Did you get paid for that endorsement lol


----------



## altcharacter

I would never use Google Chrome. Just do a bit of reading about the browser and (depending on your ethics) you'll probably stop using it also. 

Sorry for the language! But I did give a warning!!

Either way you should put your pictures up on a web browser friendly website instead of a IE friendly site.


----------



## kamal

I use firefox with great results


----------



## 50seven

kamal said:


> Did you get paid for that endorsement lol


LOL, no I just like to use it. Skynet is watching anyways, so why not be a part of the new generation of hunter-killers  Yes, I'm in denial. I love it's features but back in my mind I'm afraid of what Google is doing with my information. Firefox was good, but I wasn't impressed. I'm thinking of giving Opera a whirl, shy of installing Linux on my machine.



altcharacter said:


> I would never use Google Chrome. Just do a bit of reading about the browser and (depending on your ethics) you'll probably stop using it also.
> 
> Sorry for the language! But I did give a warning!!
> 
> Either way you should put your pictures up on a web browser friendly website instead of a IE friendly site.

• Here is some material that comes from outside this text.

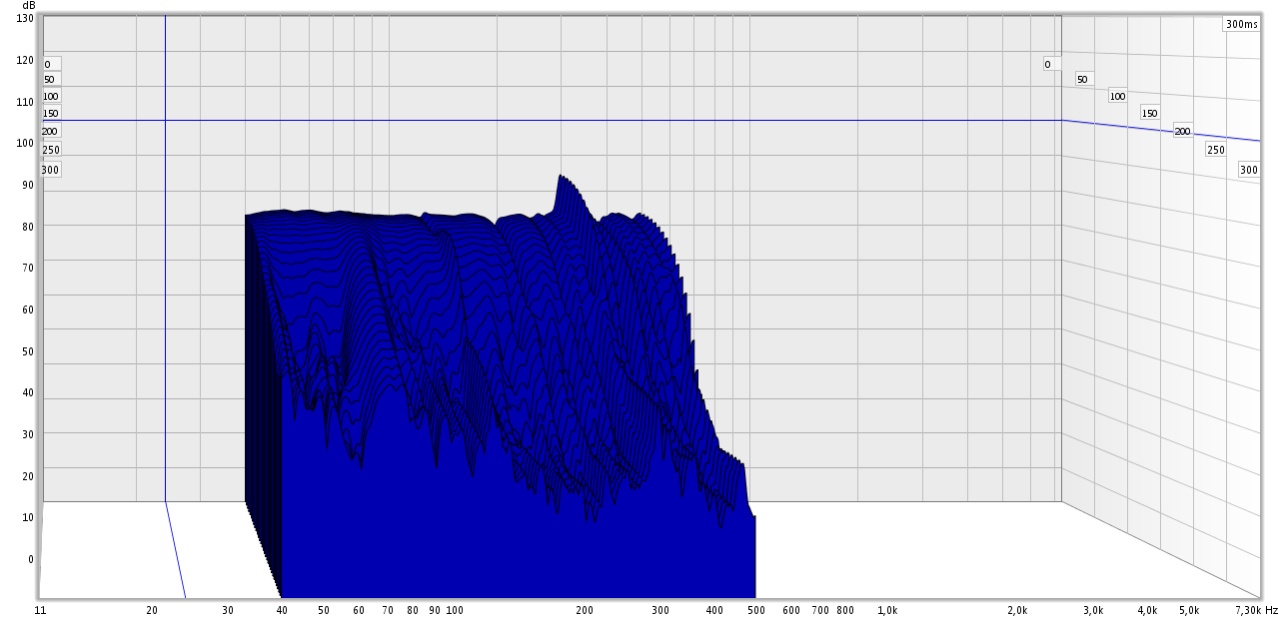This screenshot has width=1279, height=620.
Task: Select the 250 ms marker on the right time axis
Action: point(1215,150)
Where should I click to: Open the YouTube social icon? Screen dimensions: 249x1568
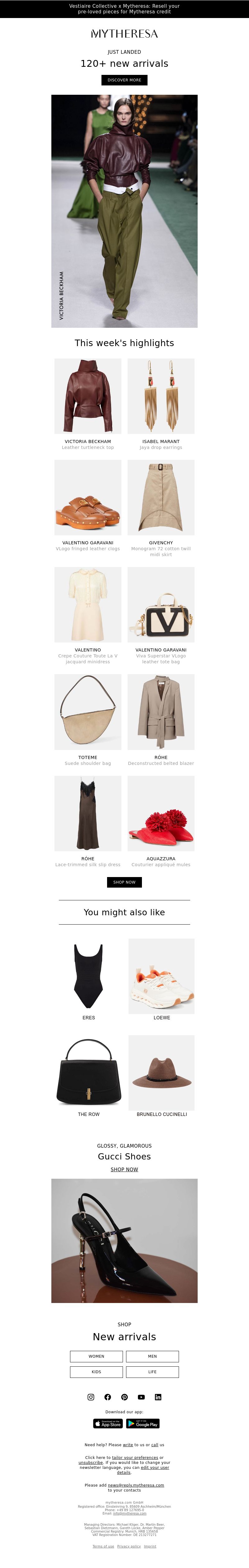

I host my pictures on my personal server, that might be why there's a problem.  I never have any problems with them, so I'm not sure what the solution would be. I'll have to check with my tech support people.


----------



## cablemike

I'm a Google slave, between my galaxy nexus and my transformer tablet I haven't even touched a PC in over a year. They seem so primitive and it takes forever to do anything.


----------



## altcharacter

You could always run two different partitions on your HD and then use a different boot for each OS. But that would be overkill 

I'll just come over to see your tank....easier


----------



## TankCla

I find an interesting feature on Chrome. You can use it on your phone, tablet, computer, laptop under you gmail account and have one web page opened on one device and transmitted onto the other devices al well. 


Sent from my iPhone using Tapatalk


----------



## 50seven

Update:

Day 40 in the bush.... Between putting together a solar array and watching Stargate SG-1 DVD's, I've continued the work on my LED fixture...

I made a nice case out of acrylic; my aluminum frame fits it like a glove 

So far it will be controlled by a pair of electronic dimmers (with battery backup  ) and manual dimmers. Eventually I hope to make this an Arduino controlled setup, but that's for later.

I have three dimmers (fourth is on it's way) for each lighting channel, White, Blue, Red, and UV. Once I get it on the tank I'll mess around with the right colour and intensity.


----------



## altcharacter

pictures or it didn't happen


----------



## 50seven

Argh! Seems like Dave can't see my privately-hosted images, there must be a failure of the internets....

try this?

Privately hosted files

Privately hosted files

Privately hosted files

Privately hosted files


----------



## 50seven

or this:





































(linked from the GTAA vBulletin gallery)

Let me know if there's anyone who can't see the pics, I want to get this issue resolved.


----------



## altcharacter

Very nice work Kev! Only thing missing is a disco ball and possibly a beer tap.
you guys doing airsoft while you're up there?


----------



## 50seven

OK, so the gallery feature works fine... I'll have to look into that problem with my hosting tonight. 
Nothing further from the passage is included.